The war in Gaza has been its biggest challenge, with pro-Palestinian protesters demonstrating against Israel outside the last two Eurovision contests in Basel, Switzerland, in May and Malmo, Sweden, in 2024.
Opponents of Israel’s participation cite the war in Gaza, which has left more than 70,000 people dead, according to the territory’s Health Ministry, which operates under the Hamas-run government and whose detailed records are viewed as generally reliable by the international community.
Israel’s government has repeatedly defended its campaign as a response to the attack by Hamas-led militants that started the war on Oct. 7, 2023. The militants killed around 1,200 people — mostly civilians — in the attack and took 251 hostage.
A number of experts, including those commissioned by a U.N. body, have said that Israel’s offensive in Gaza amounts to genocide, a claim that Israel — home to many Holocaust survivors and their relatives — has vigorously denied.
A boycott by some European broadcasters could have implications for viewership and money at a time when many broadcasters are under financial pressure from government funding cuts and the advent of social media.
The pullouts include some big names in the Eurovision world. Spain is one of the “Big Five” large-market countries that contribute the most to the contest.
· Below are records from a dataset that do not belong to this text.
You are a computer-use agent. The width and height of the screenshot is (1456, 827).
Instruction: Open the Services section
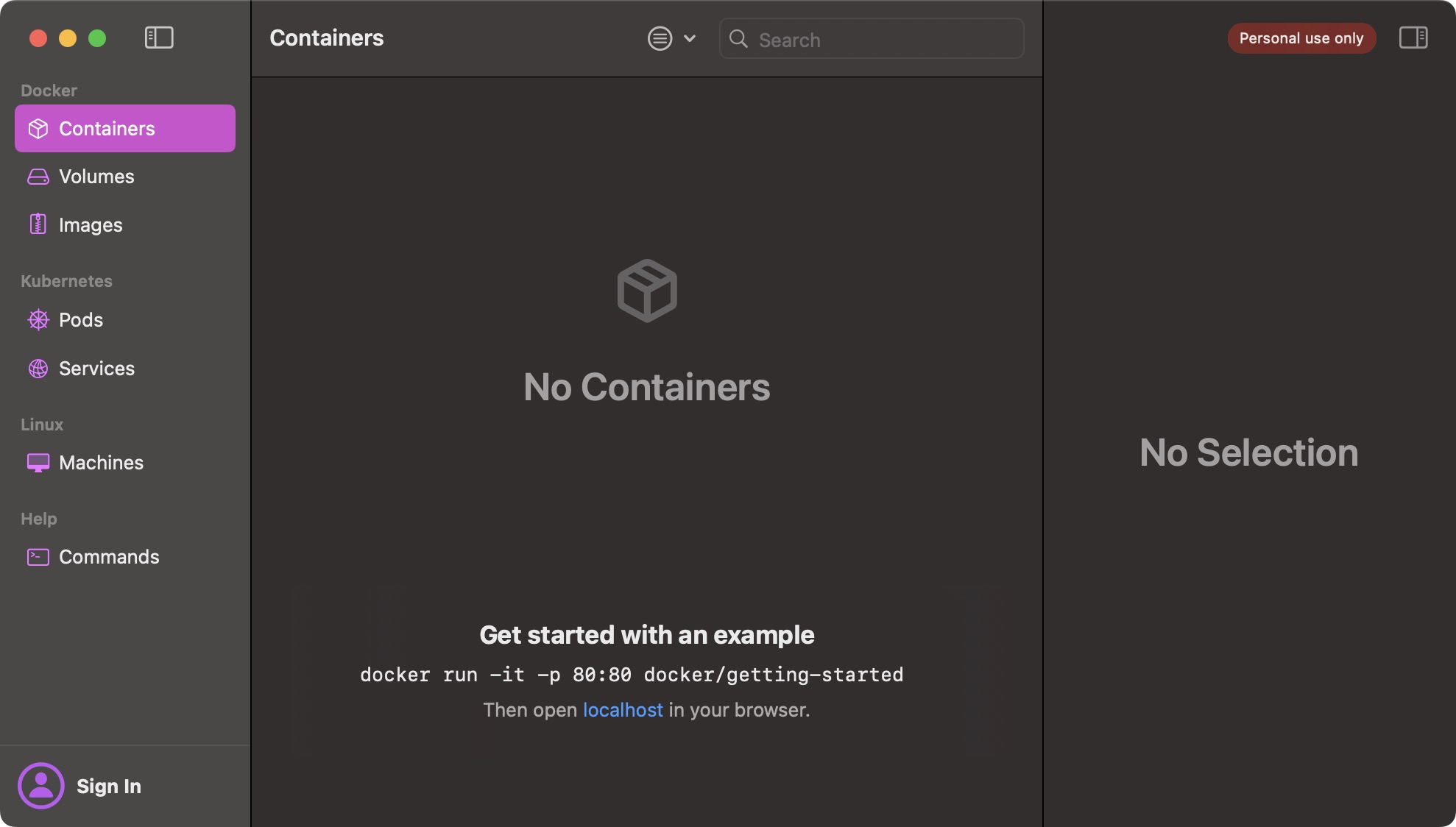click(96, 369)
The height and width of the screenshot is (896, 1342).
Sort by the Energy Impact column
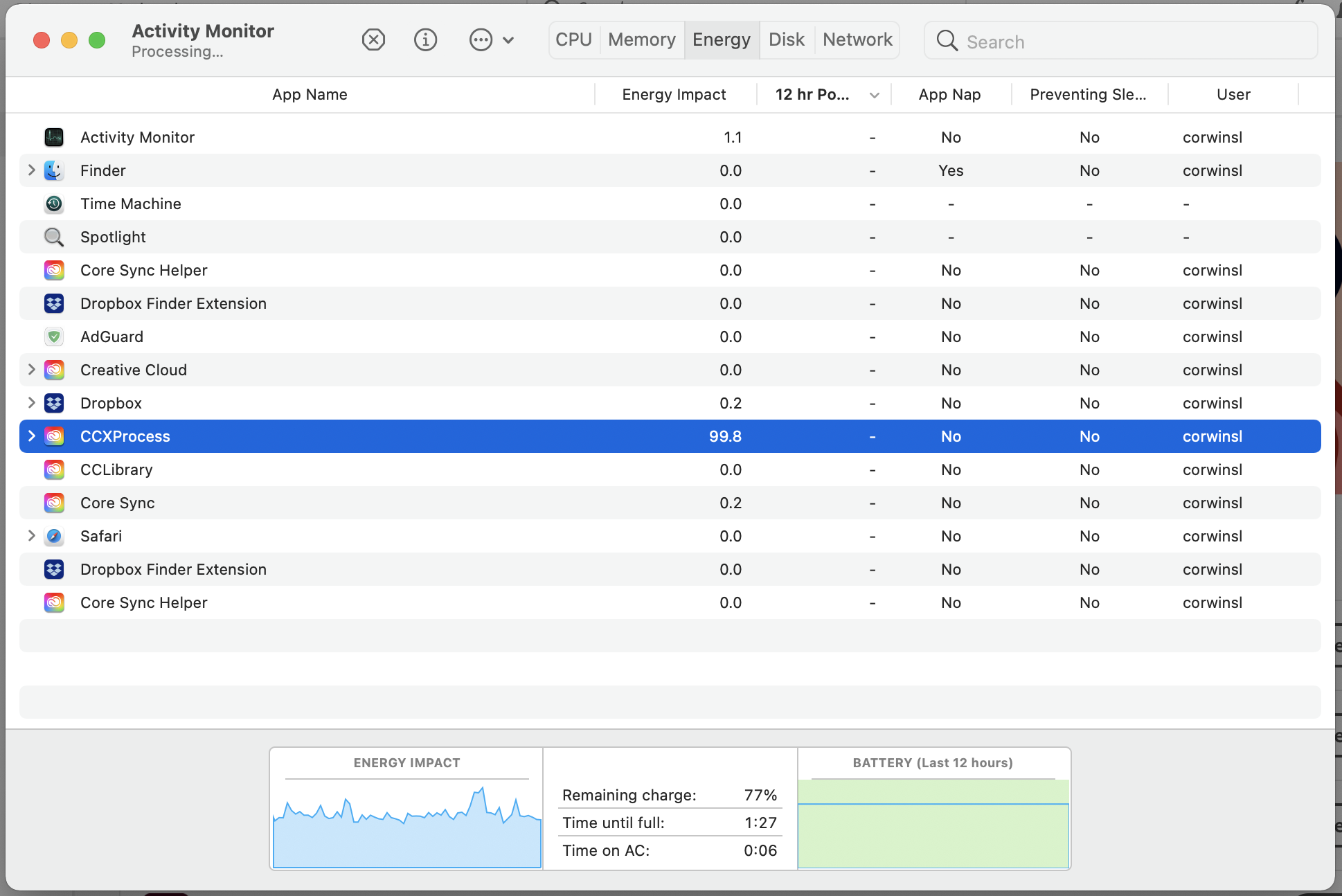[673, 94]
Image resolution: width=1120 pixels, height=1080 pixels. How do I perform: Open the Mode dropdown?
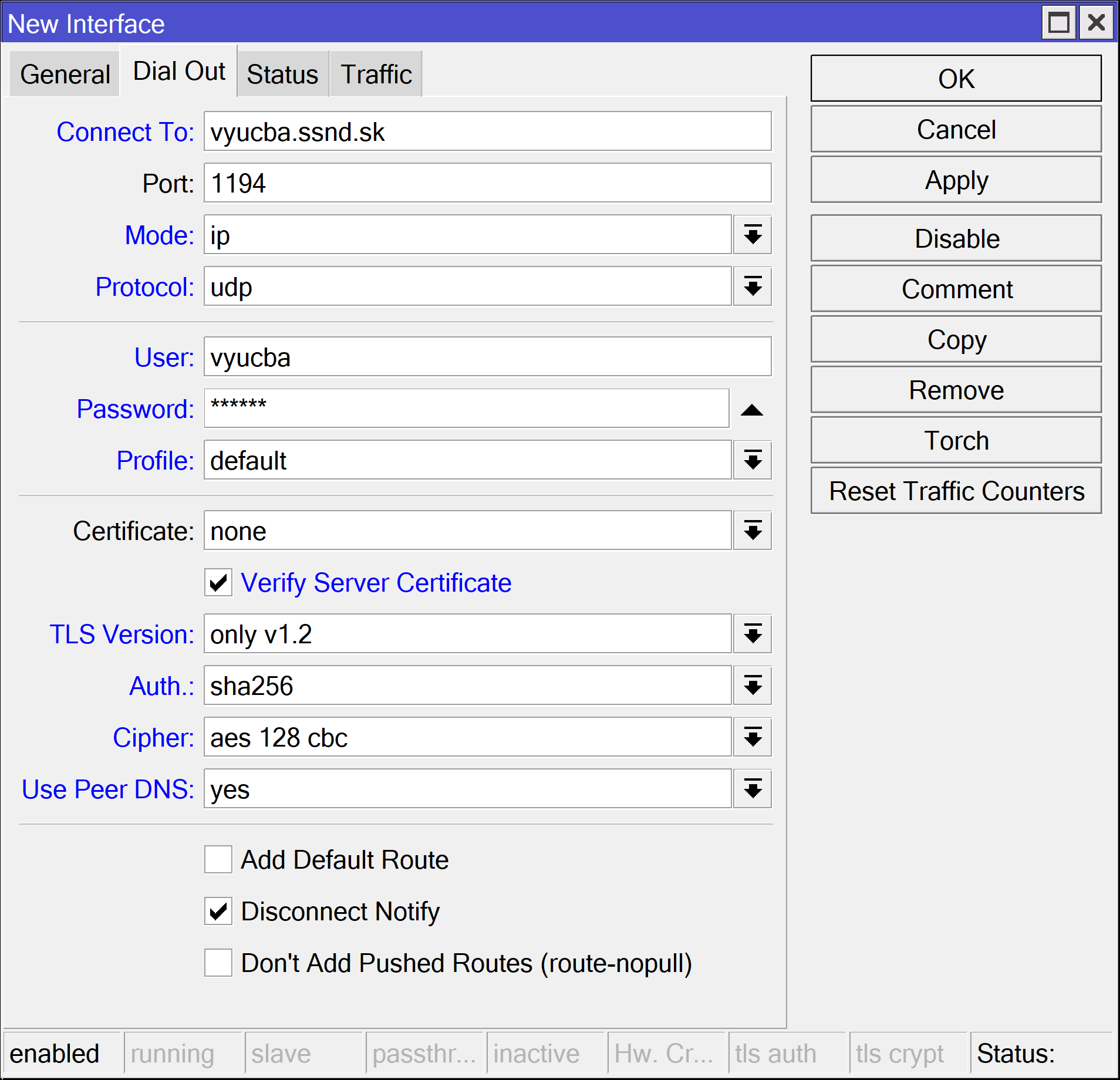752,235
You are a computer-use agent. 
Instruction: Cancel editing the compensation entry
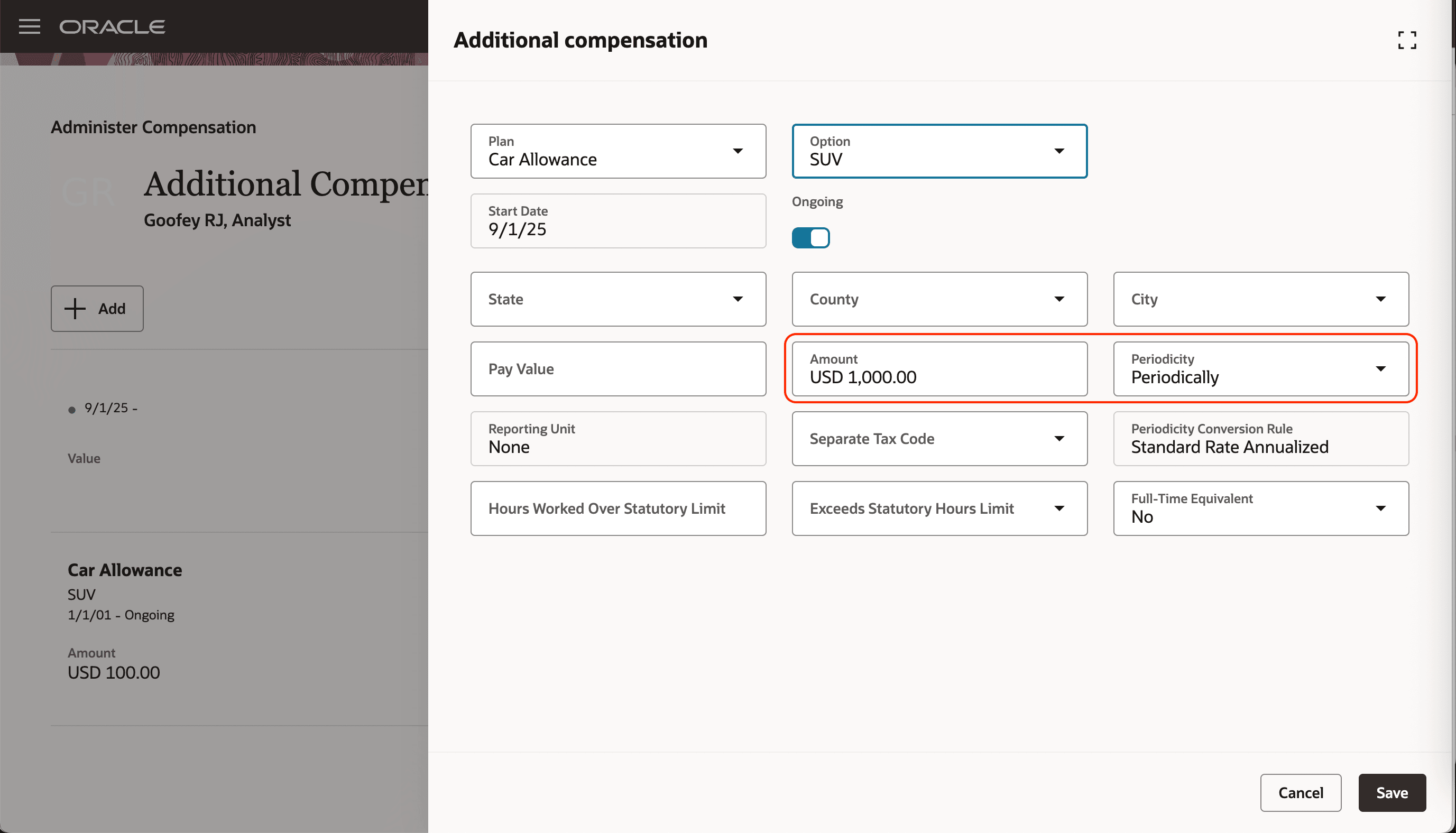coord(1301,792)
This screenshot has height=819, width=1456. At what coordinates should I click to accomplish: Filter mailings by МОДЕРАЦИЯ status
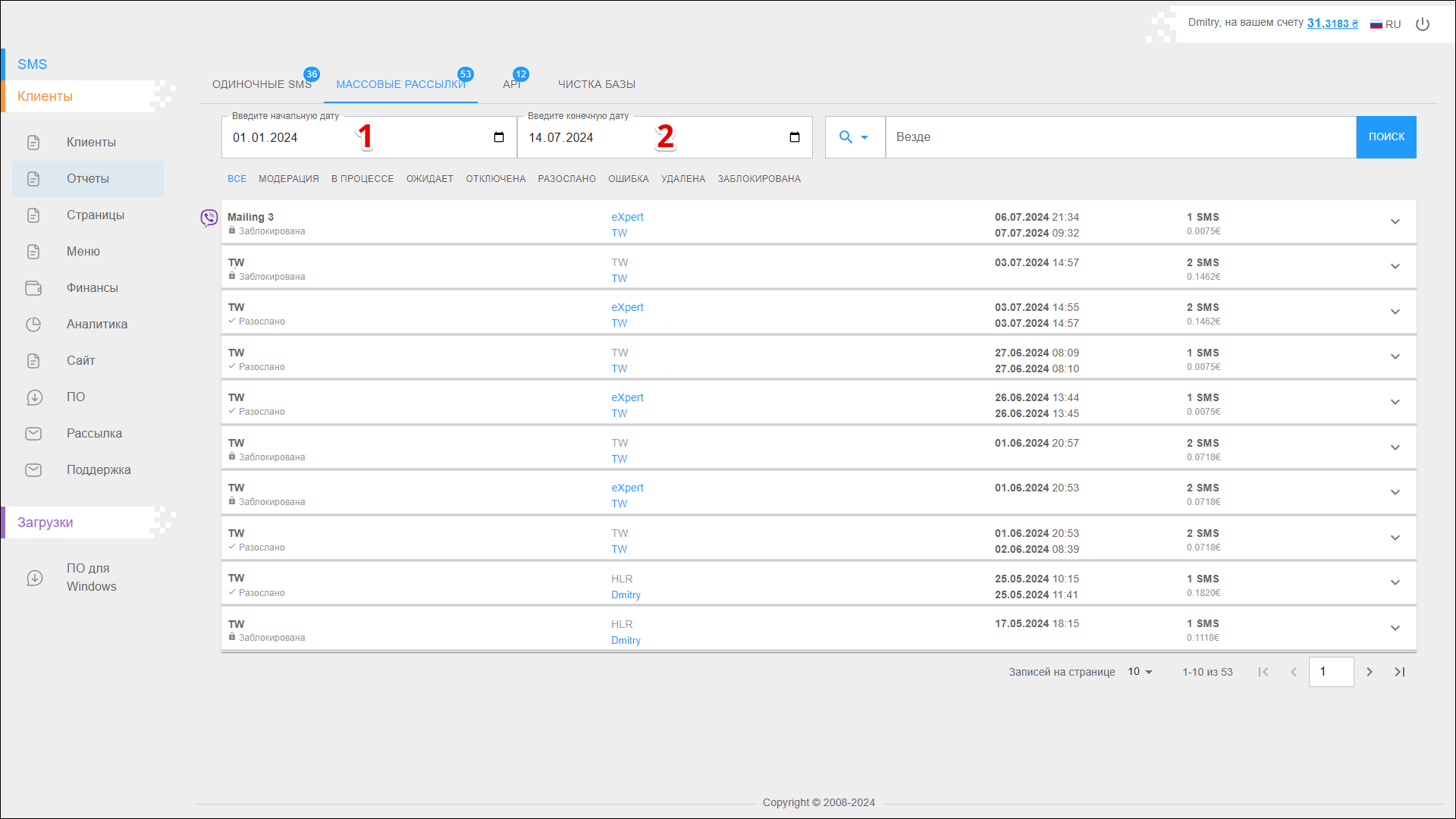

Ireland has won seven times, a record it shares with Sweden.
The controversy over Israel’s 2026 participation also threatens to overshadow the return next year of three countries — Bulgaria, Moldova and Romania — after periods of absence because of financial and artistic reasons.
“Next year’s edition is certainly going to be one of the most politicized ever,” Vuletic said. “It’s the 70th anniversary. It was meant to be a big celebration, a big party, but it’s going to be shrouded in political controversy yet again.”
Keaten and Lawless write for the Associated Press. Lawless reported from London.